Durant l’Entre-deux-guerres, alors que les épidémies déciment les populations urbaines, les théories hygiénistes soulignent la nécessité de rénover la ville afin de la rendre plus saine. Paul Juillerat, chef du service d'hygiène de la ville de Paris, mène une grande enquête de 1894 à 1904. En 1906, six ilots insalubres sont circonscrits. En 1921, la commission du conseil municipal désigne à la suite d’un nouveau rapport, onze ilots supplémentaires, portant l’ensemble à dix-sept zones. Les quartiers où intervenir en priorité sont classés par ordre d’urgence, selon le taux de mortalité lié à la tuberculose entre 1894 et 1918. 

L’ilot insalubre numéro 16, le quartier Saint-Gervais, dans la partie sud du Marais, est l’un des ilots délimités en 1921. Si le premier projet de réhabilitation présenté en 1937 lors de l’Exposition Universelle prévoit une destruction massive du bâti, le principe du curetage prévaudra. A partir de 1942 jusqu’en 1945, les pouvoirs publics pratiquent l’expulsion sans ménagement des riverains, parmi lesquels 20% de famille juives.
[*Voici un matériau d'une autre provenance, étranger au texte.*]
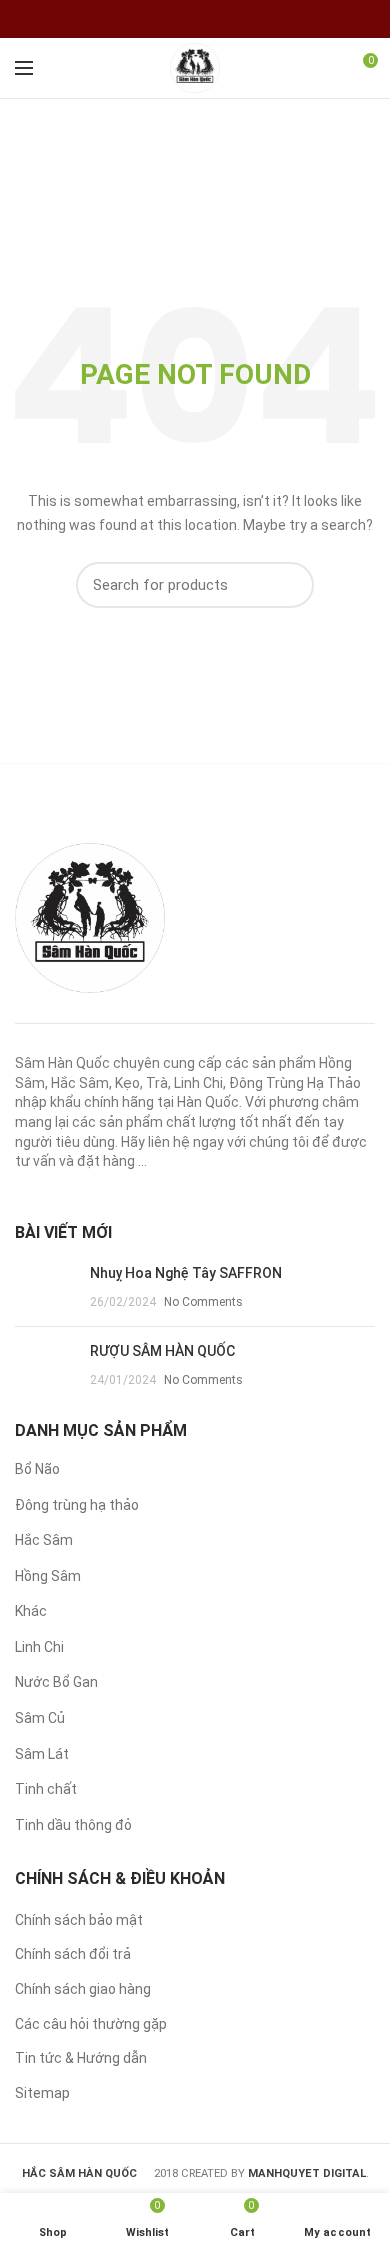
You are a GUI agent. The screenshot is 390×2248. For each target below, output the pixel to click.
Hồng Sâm (48, 1576)
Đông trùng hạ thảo (77, 1505)
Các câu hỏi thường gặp (91, 2024)
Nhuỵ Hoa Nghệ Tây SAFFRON (186, 1273)
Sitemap (42, 2093)
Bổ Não (37, 1469)
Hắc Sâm (44, 1540)
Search (287, 585)
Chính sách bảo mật (79, 1920)
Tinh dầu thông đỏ (73, 1825)
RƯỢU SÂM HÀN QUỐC (162, 1351)
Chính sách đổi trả (73, 1954)
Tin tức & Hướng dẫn (81, 2058)
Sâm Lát (42, 1754)
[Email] (207, 19)
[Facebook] (182, 19)
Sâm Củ (40, 1718)
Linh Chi (39, 1647)
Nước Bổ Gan (56, 1682)
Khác (31, 1611)
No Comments (203, 1302)
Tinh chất (46, 1789)
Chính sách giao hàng (83, 1989)
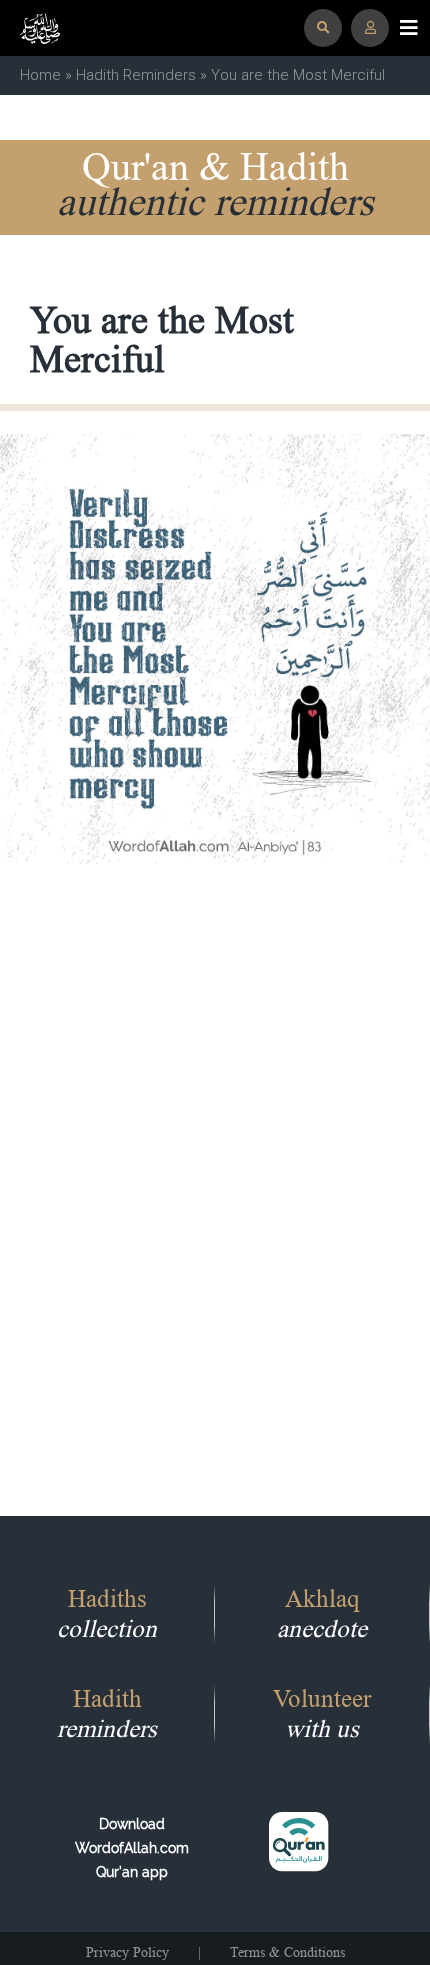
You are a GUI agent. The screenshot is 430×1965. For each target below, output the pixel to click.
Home (40, 75)
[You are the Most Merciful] (215, 647)
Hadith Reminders (136, 75)
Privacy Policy (127, 1952)
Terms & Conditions (287, 1952)
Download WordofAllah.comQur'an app (132, 1848)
Au lendemain de la Seconde Guerre Mondiale, les édiles, moins expéditifs, entament des négociations avec la population et envisagent des relogements.

De 1948 à 1965, le quartier Saint-Gervais fait l’objet d’une restructuration qui préserve une grande partie des façades à la suite de la loi Malraux votée en 1962. Le Marais devient le premier secteur sauvegardé de France. Un peu tardivement pour la vieille maison à l’angle de la rue des Nonnains-d’Hyères et de la rue de l’Hôtel-de-Ville. Entre temps, elle a été rasée afin d’élargir la voie et réaligner les bâtiments. A la suite de ces transformations, la population change radicalement. Les ouvriers, les petits artisans, les habitants modestes font place aux catégories socio-professionnelles plus aisées. Le Marais devient un quartier bourgeois très recherché.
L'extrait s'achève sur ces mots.